(Aim of the exercise)
Here is the task for the records below: repeat exactly the lines from the one with "Owners (113, 7)" to the one with "http://www.dkdesign.cz (842, 199)", both included, and nothing else.

Pixel coordinate grounding data:
══════
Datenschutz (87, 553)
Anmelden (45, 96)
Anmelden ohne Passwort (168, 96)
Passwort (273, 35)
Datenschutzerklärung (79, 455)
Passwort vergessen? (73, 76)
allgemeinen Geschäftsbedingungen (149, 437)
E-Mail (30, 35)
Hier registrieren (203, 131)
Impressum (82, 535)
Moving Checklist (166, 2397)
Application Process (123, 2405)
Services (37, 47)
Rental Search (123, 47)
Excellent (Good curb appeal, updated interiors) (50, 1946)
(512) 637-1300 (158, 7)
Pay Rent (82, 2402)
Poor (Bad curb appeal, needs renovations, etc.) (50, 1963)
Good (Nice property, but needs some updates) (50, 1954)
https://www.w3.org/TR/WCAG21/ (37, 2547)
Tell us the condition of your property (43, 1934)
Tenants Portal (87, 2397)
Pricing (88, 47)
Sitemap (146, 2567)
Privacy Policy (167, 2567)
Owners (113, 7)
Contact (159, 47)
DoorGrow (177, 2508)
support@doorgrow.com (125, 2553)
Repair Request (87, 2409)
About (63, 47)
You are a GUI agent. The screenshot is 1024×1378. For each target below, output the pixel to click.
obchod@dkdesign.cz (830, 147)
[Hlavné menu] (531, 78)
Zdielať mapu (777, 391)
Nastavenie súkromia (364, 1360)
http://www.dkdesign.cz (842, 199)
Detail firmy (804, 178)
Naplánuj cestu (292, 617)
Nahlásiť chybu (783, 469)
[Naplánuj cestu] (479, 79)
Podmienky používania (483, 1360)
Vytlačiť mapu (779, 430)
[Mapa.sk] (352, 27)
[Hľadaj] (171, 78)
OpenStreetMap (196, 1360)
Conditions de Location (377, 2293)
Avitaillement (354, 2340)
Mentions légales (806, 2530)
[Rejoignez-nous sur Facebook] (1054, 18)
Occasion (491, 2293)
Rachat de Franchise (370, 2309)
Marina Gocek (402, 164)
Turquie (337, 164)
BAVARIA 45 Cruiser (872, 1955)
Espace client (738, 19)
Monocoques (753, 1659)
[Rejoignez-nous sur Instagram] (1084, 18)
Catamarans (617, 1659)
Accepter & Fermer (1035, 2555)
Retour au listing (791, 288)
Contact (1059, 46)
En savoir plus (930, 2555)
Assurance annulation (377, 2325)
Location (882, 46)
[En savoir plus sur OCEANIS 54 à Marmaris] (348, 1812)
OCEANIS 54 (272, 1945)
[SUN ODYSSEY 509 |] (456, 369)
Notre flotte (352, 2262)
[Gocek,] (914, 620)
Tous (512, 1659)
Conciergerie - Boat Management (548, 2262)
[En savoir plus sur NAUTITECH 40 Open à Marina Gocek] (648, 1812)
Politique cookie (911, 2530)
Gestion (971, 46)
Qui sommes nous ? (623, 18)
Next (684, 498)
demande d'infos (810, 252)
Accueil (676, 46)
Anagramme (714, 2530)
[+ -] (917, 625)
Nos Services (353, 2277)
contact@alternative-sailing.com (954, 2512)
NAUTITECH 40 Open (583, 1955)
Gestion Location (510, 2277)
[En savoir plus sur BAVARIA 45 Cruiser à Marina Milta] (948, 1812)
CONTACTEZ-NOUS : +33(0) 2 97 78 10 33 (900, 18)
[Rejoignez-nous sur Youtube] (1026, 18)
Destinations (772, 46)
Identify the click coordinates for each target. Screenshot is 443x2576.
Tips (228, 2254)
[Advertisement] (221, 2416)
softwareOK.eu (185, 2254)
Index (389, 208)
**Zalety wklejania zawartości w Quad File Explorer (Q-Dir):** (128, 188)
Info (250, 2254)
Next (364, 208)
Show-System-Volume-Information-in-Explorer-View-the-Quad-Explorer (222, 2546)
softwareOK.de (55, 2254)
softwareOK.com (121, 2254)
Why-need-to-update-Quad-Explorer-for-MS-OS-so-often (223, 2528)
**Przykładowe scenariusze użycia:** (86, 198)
══════
(Completed task)
Owners (113, 7)
Contact (159, 47)
DoorGrow (177, 2508)
support@doorgrow.com (125, 2553)
Repair Request (87, 2409)
About (63, 47)
You are a GUI agent. The screenshot is 1024×1378. For each target below, output the pixel to click.
obchod@dkdesign.cz (830, 147)
[Hlavné menu] (531, 78)
Zdielať mapu (777, 391)
Nastavenie súkromia (364, 1360)
http://www.dkdesign.cz (842, 199)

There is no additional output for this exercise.